La verdad es que aquí se pone de manifiesto una de las paradojas más hondas de la sociedad contemporánea. Somos educados, como corresponde a hombres modernos, sobre la idea (falsa, por cierto) de que el único absoluto que existe se llama libertad. La libertad, entendida además como falta de vínculos estables con nada y con nadie real, es lo que ocupa el lugar de Dios para el hombre contemporáneo. Es el punto de partida, y de llegada. No tiene relación alguna con la verdad, el bien o la belleza. Es absoluta e incondicional. Es infinita, no tiene fundamento ni meta, y consiste sobre todo en la capacidad indefinida de elegir (de lo que está permitido elegir, que cada vez es más sólo bienes de consumo), sin ningún límite, sin siquiera el límite de lo real. Quien ve su capacidad de elegir y su libertad como el rasgo determinante de su humanidad, no puede sino usar todo y a todos en función de sus intereses. Todo y todos han de servir a esos intereses. Toda relación es manipulación. Algún pensador contemporáneo considera que ésa es la tragedia moral del hombre de hoy: pasar constantemente en todas sus relaciones de la condición de manipulador a la de ser manipulado, sin alternativa.

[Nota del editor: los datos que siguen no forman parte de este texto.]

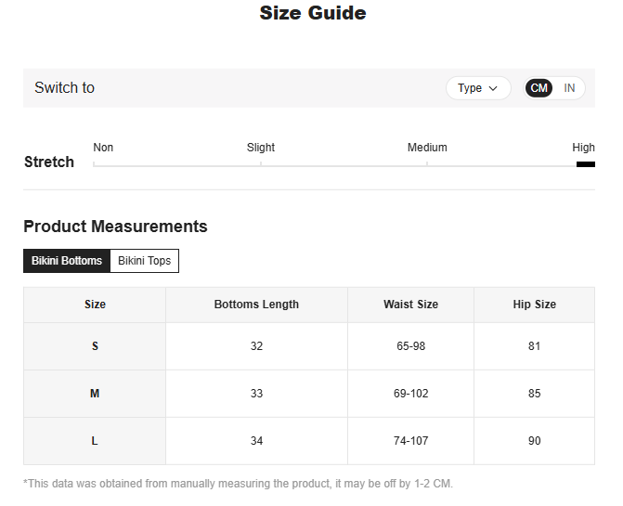Switch units to CM
The image size is (623, 506).
point(539,88)
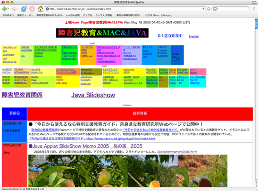The width and height of the screenshot is (258, 191).
Task: Click the URL address input field
Action: click(x=126, y=9)
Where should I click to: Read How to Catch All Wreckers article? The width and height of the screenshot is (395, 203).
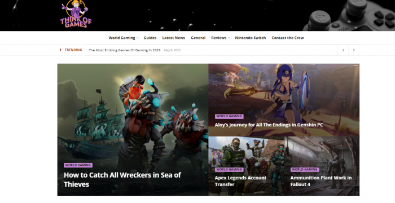click(122, 179)
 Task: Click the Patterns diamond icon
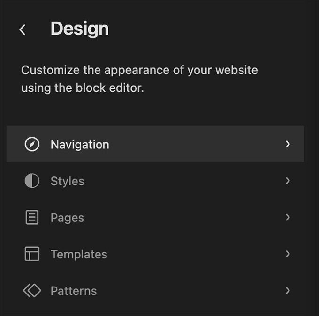(x=32, y=290)
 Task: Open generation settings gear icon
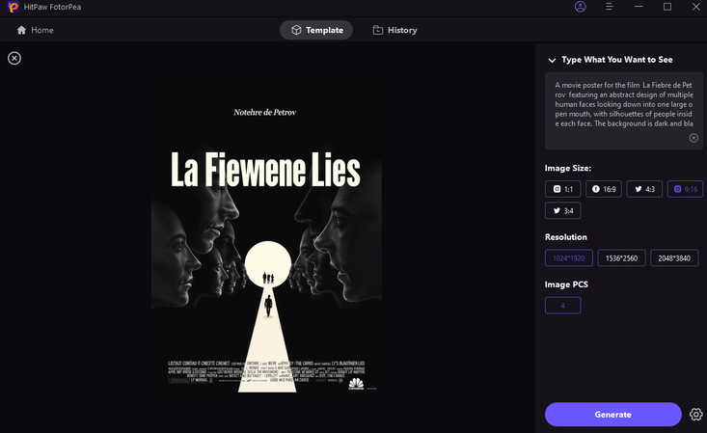695,415
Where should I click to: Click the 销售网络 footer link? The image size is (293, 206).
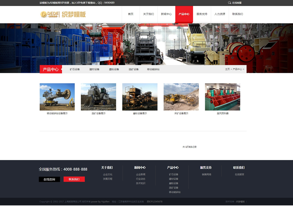pyautogui.click(x=207, y=174)
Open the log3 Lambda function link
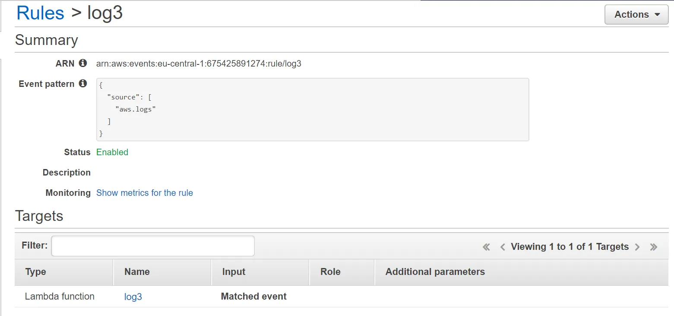This screenshot has height=316, width=674. tap(133, 297)
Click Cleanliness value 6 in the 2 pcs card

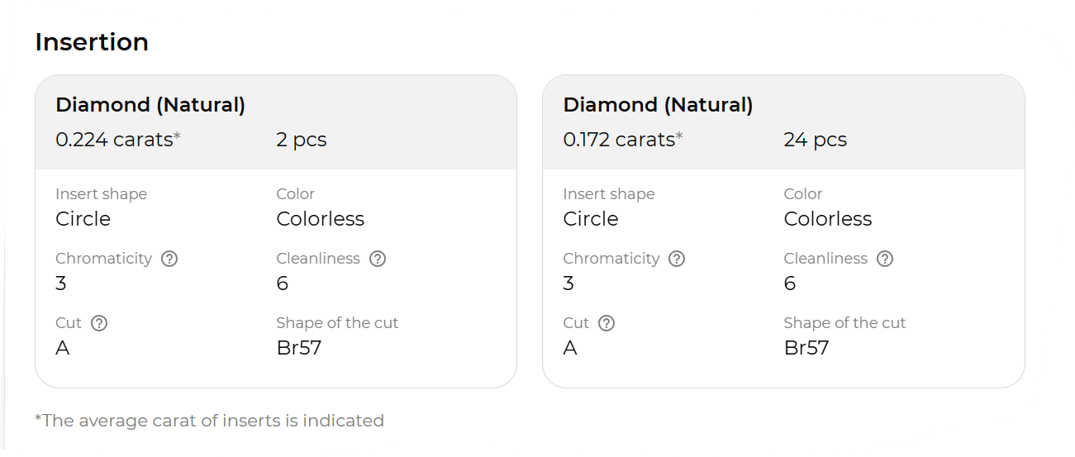click(283, 283)
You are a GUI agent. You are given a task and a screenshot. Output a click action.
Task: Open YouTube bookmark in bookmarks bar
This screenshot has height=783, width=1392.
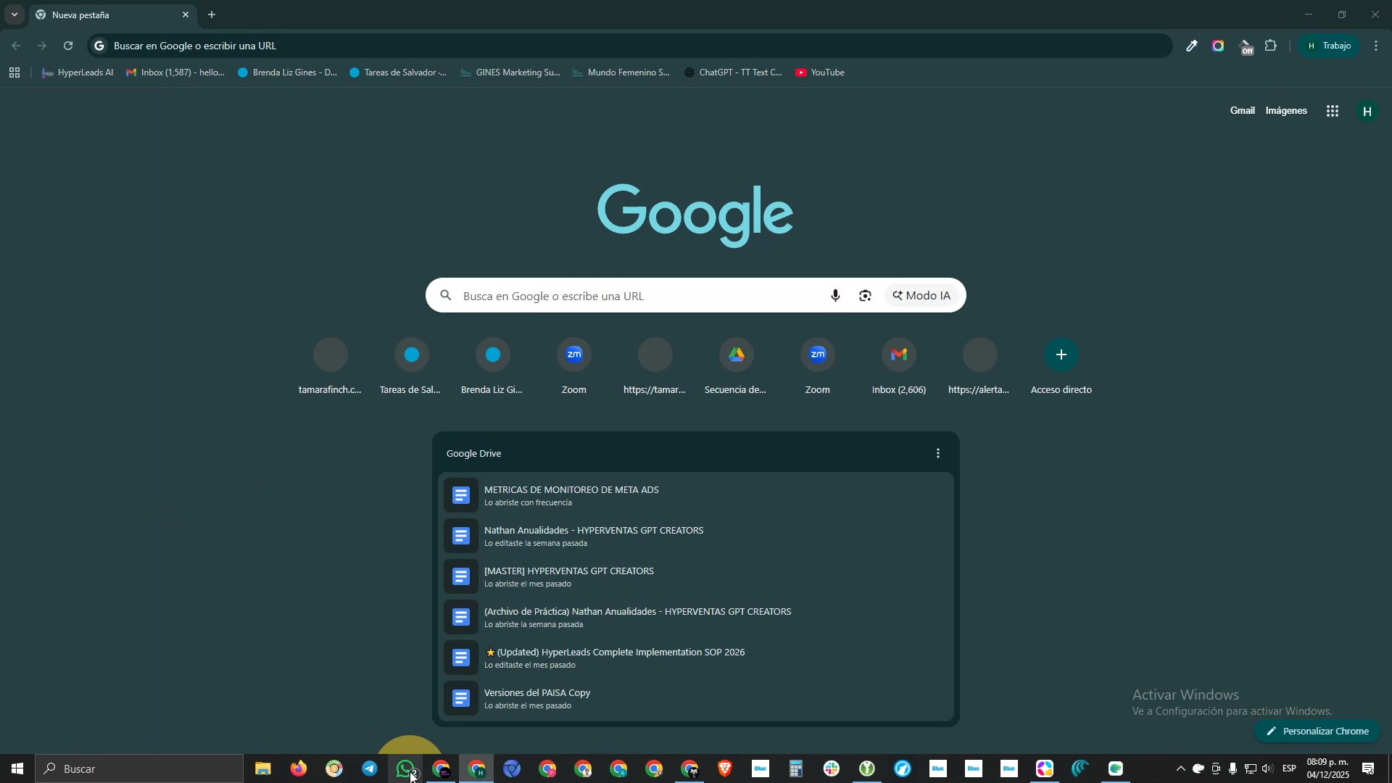820,73
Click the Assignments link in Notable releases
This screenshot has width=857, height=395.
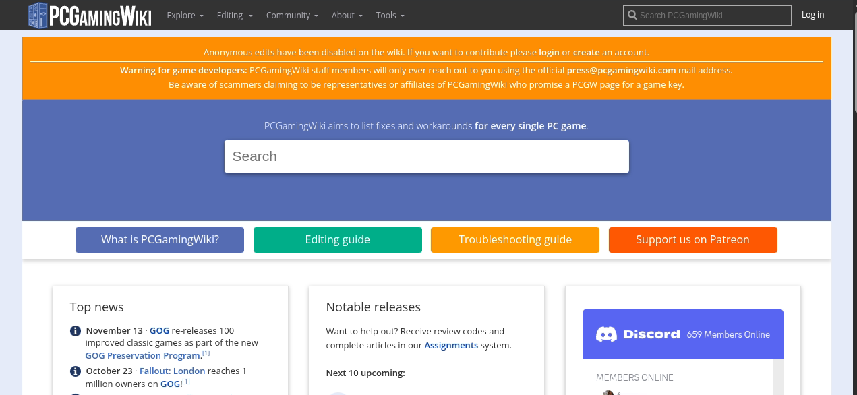click(451, 346)
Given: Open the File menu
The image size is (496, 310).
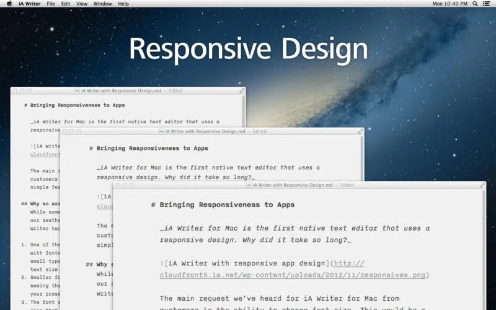Looking at the screenshot, I should click(x=51, y=4).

Ahí está la raíz del miedo a la categoría de elección. Nadie quiere ser elegido, de puro temor a que ser elegido signifique ser usado, ser manipulado, ser objeto de los intereses de otro. No ser elegido, sin embargo, es también no ser amado. No se quiere ser elegido para ser libre. Pero luego esa libertad sólo puede usarse para destruir, y también da vértigo. Y los hombres mueren huyendo a la vez de la manipulación y de la libertad. Mueren de desamor. Sólo Cristo, sólo la comunión de la Iglesia fielmente vivida, nos descubre y nos hace posible una alternativa a ese círculo infernal.